The North of France is a beautiful place that requires a few days to explore. Since borders in the Schengen zone have opened to tourists already in Europe, we decided to start our tour of the North of France in the border between the Brittany and Normandy region with two must see towns: Mont Saint Michel and Saint Malo.

Mont Saint Michel is a tidal island, meaning that depending on how high the tide is Mont Saint Michel can be an island or a peninsula. This UNESCO World heritage site is located a kilometer out the bay from Avranches and is inhabited mostly by members of the Abbey that crowns the island.

Mont Saint Michel is a sight to be held, but it also offers a splendid view of the surrounding areas. At the highest point of the island sits the abbey, a church dedicated to Saint Michael or the Archangel Michael.

The abbey was constructed at the beginning of the 8th century and only a few years later a tidal wave destroyed the surrounding forest, turning the mount into an island.

Years ago, the only access to the island was from a natural bridge made of built up sediment carried by the sea. The bridge was only accessible during low tide hours, leaving you stranded in the island during high tides. A bridge was built and opened in 2014, making it possible to reach the island at any time of the day.

Mont Saint Michel offers its visitors a wide variety of restaurants, shops, and a couple of hotels for you to stay in the island. However the most interesting place is the abbey that crowns the island.
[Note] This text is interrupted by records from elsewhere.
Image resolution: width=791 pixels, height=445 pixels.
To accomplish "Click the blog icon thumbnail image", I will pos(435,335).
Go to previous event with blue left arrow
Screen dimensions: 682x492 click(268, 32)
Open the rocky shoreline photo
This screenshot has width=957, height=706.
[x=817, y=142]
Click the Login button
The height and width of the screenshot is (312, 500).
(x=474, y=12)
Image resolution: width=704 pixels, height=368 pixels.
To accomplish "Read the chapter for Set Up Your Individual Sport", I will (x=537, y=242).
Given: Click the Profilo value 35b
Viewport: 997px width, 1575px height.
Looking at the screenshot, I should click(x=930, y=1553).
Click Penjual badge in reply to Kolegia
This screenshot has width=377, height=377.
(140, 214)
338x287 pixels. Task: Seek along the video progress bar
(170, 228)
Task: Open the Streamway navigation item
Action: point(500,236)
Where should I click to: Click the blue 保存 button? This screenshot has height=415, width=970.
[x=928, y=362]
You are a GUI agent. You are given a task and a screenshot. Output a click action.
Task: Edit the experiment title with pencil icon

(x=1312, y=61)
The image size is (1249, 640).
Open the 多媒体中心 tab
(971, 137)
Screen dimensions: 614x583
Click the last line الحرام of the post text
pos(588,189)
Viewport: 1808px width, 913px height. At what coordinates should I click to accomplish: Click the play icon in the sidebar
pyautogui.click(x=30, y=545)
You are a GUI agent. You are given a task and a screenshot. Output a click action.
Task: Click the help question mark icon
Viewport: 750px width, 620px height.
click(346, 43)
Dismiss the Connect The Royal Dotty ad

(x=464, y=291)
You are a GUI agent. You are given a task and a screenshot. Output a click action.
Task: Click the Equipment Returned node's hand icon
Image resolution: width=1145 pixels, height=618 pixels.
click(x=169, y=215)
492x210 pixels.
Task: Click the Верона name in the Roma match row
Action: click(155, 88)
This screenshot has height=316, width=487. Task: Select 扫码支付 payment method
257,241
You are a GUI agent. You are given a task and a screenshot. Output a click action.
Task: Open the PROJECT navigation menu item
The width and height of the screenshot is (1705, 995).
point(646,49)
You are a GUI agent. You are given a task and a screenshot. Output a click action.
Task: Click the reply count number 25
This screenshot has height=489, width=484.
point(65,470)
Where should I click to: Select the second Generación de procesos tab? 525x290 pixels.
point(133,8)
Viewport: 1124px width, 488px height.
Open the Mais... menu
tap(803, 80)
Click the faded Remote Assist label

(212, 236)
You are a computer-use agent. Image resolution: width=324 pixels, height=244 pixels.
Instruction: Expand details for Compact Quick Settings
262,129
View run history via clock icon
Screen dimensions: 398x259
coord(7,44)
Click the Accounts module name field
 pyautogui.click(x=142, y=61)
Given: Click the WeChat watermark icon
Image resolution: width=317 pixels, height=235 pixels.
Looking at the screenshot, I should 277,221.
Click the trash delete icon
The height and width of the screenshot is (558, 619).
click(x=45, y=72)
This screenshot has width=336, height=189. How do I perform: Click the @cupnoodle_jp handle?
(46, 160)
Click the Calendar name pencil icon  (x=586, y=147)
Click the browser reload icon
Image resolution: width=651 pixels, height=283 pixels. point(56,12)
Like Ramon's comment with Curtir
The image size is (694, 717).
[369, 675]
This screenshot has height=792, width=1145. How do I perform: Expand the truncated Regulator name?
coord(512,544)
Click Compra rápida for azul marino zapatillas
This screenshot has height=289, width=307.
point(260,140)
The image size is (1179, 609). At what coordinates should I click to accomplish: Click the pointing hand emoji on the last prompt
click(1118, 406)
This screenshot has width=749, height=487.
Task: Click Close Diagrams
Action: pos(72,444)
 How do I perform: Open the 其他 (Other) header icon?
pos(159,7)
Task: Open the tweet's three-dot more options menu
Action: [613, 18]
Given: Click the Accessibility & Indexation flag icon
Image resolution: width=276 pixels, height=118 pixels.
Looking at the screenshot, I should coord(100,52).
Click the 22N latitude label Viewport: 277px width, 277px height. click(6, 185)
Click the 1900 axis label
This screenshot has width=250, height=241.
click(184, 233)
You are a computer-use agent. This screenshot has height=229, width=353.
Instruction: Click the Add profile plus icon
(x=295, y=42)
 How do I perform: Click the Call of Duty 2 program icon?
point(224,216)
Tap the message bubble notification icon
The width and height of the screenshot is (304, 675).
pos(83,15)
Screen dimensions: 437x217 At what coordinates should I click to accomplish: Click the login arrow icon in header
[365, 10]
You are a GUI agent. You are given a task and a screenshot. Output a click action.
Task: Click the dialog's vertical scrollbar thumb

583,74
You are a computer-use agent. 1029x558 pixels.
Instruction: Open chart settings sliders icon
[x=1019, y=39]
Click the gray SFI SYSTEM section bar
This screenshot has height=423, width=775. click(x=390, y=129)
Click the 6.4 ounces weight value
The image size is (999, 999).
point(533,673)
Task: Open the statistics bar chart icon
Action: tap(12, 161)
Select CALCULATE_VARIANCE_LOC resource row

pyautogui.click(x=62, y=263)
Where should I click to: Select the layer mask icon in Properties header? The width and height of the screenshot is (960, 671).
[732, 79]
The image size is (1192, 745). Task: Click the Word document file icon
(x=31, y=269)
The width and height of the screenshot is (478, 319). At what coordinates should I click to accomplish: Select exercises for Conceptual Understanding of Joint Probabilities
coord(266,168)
Tickets to visit the church may be bought in advanced or at the gates.

We were lucky to visit during low tourist traffic, so we were able to buy tickets at the door. However, we've seen pictures of how the island looks like during peak tourist season and I doubt that same day tickets are available during those days.

Saint Malo

Saint Malo is located in Brittany and is a port city with accesses to the English Channel. Saint Malo is surrounded by a wall that dates back to the 12th century. The city has grown over the years, therefore the oldest part of city remains walled, while the city has outstretched along a beautiful beach.

Saint Malo features beautiful views of the sea and a couple of islands to include the Tomb of Rene Chateaubriand, who died in 1848 and requested to be buried facing the sea so he could hear its song for eternity.

The best views of the city are from atop the wall, where you can walk the perimeter of the Intra-Muros (within walls - one of the names of the old city-) and experience a different point of view.

We are lucky that Saint Malo was reconstructed after World War II, since more than 80% of the city was destroyed during the war. The Germans used its strategic location as a central defensive point during the war, therefore the city suffered the devastation from both sides.

At twilight, Saint Malo produces pink skies that remind me of home. We found this to be the most beautiful part of our trip. Few things beat a walk on the beach during sunset!